Excerpted text -
THE SOCIAL RELATIONSHIP AND UNTOUCHABILITY OF A BRAHIMIN, BANIYA AND KSHATRIYA

 

            The language that a Brahmin, Baniya or Kshatriya child learns to speak, all the social relationships that these children were supposed to be picking up as part of Hindu culture, were also alien  to us. I have later learnt and observed that Brahmin child is not taught to go to the field, or to look after the cattle or crops, but is supposed to go to school at an early age. Many of my Brahmin friends have told me that a traditional Brahmin father never touches his children. Child-rearing is essentially a wife's burden. Washing a child is seen as unclean activity and hence it is left to the woman. While the mother looks after the child, does the so-called upper caste father helps in the kitchen? No. The kitchen too is a dirty place, which he should not enter. Thus the brahminical notion of purity and pollution operates even at home. In contrast to our skill based vocabulary they learn words like Veda, Ramayana, Mahabharatha, Purana, and so on. At early age they hear names like Brahma, Vishnu, Rama, Krishna, Lakshmi Saraswathi, Sita and Savithri. Their children are told the stories of these Gods' heroism (mostly killing) and the Goddesses' femininity. Vishnu, for example, is shown to be reclining on a serpent, with Lakshmi at his feet, pressing them.

 

                Even a Brahmin family might talk about Pochamma, Maisamma or Ellamma, but not with the same respect as they would about Brahma, Vishnu, and Maheswara. For them Pochamma and Maisamma are 'Sudra' Goddesses and supposed to be powerful but in bad negative ways. A Pochamma according to them does not demand the respect that Lakshmi or Saraswathi do, because Lakshmi and Saraswathi are supposed to be ideal wives of ideal husbands, whereas no one knows who Pochamma's husband is, any more than they can name Maisamma's husband. This is the reason why even if a Brahmin invokes the name of Pochamma when there is smallpox in his house, it is only in a derogatory way. No Brahmin or Baniya child bears the name of Pochamma, Maisamma or Ellamma. Whereas in our families Pochamma, Maisamma and Ellamma are revered names and we name our children after these Goddesses. In Dalitbahujan families Pochamma and Maisamma are Goddesses revered in their own capacity. It does not strike an average Dalitbahujan consciousness that these Goddesses do not have husbands and hence need to be spoken of derogatorily. This is because there are many widows in our villages who are highly respected, whose stature is based on their skills at work and their approach towards fellow human beings. I remember many young widows in my village who were the team leaders of agrarian operations as they were the most respected positions.

 

                Between the people and Pochamma there is no priest. In fact there is no need of a priest at all in the worship of our Gods and Goddesses. Even as children we used to appeal to her to be kind to us so that we would not fall prey to smallpox or fever. As children we never thought that these Gods and Goddesses did not understand our language or that we needed a priest to talk to God in Sanskrit. Like our parents, who appealed to these Gods and Goddesses in our own language, we too appealed to them in our native tongues. We related ourselves to these Goddesses in a variety of ways.

Source data -
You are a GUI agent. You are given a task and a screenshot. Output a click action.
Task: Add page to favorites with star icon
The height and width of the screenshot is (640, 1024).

To do -
1. In the excerpt on caste and Goddess worship, which God is described as reclining on a serpent?
2. Write out the excerpt on caste and Goddess worship from "Between the people" to "variety of ways.", switching every "priest" to "mediator".

Exercise responses -
1. Vishnu, with Lakshmi at his feet pressing them.

2.
Between the people and Pochamma there is no mediator. In fact there is no need of a mediator at all in the worship of our Gods and Goddesses. Even as children we used to appeal to her to be kind to us so that we would not fall prey to smallpox or fever. As children we never thought that these Gods and Goddesses did not understand our language or that we needed a mediator to talk to God in Sanskrit. Like our parents, who appealed to these Gods and Goddesses in our own language, we too appealed to them in our native tongues. We related ourselves to these Goddesses in a variety of ways.